Source data |
——

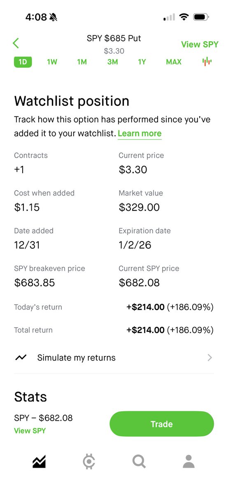
Task: Select the 1M time range
Action: pyautogui.click(x=82, y=62)
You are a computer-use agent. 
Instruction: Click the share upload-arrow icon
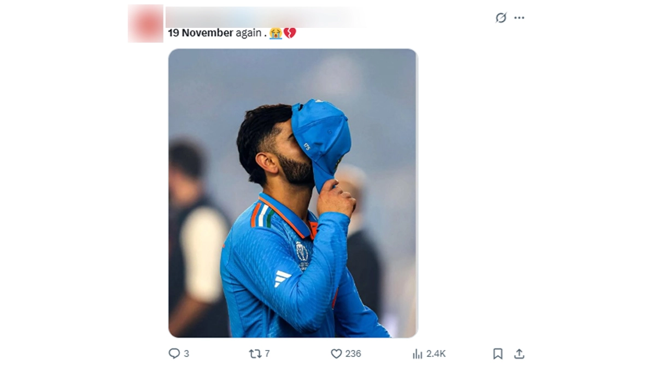click(x=519, y=354)
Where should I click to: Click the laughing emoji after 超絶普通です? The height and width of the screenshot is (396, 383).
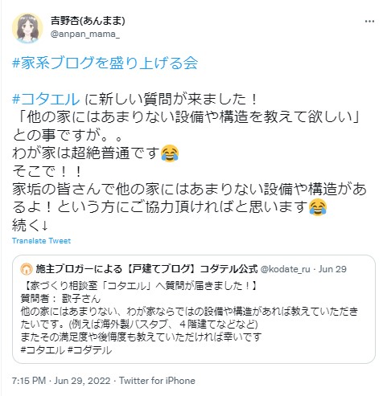170,153
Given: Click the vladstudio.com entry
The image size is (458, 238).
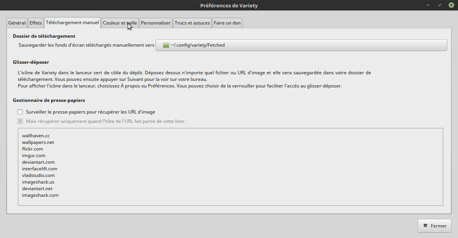Looking at the screenshot, I should tap(38, 175).
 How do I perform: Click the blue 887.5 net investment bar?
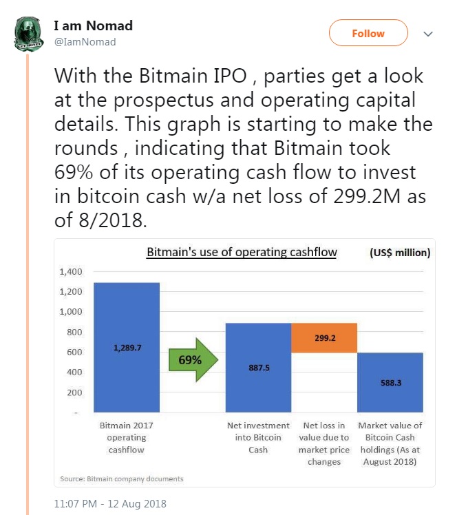(259, 368)
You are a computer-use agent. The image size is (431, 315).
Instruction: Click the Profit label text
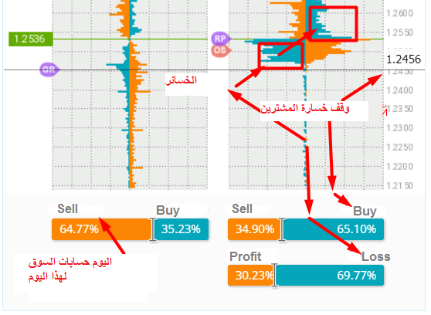click(245, 257)
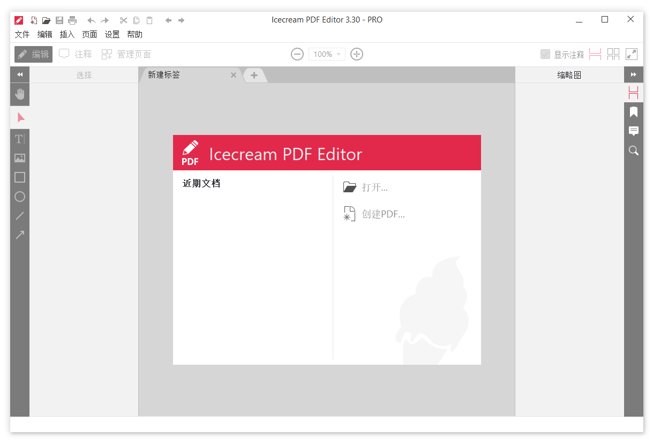Open the Search panel magnifier icon
The image size is (653, 444).
pyautogui.click(x=634, y=150)
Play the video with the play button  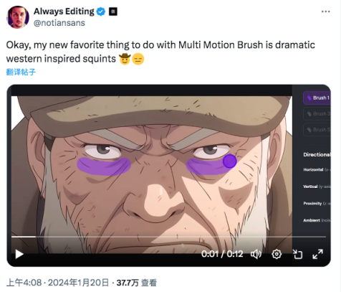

——

Exercise requirements | The answer consists of the lines above that include the word "computer", each copied exactly.

Task result |
You are a computer-use agent. 
You are a computer-use agent. The image size is (431, 315).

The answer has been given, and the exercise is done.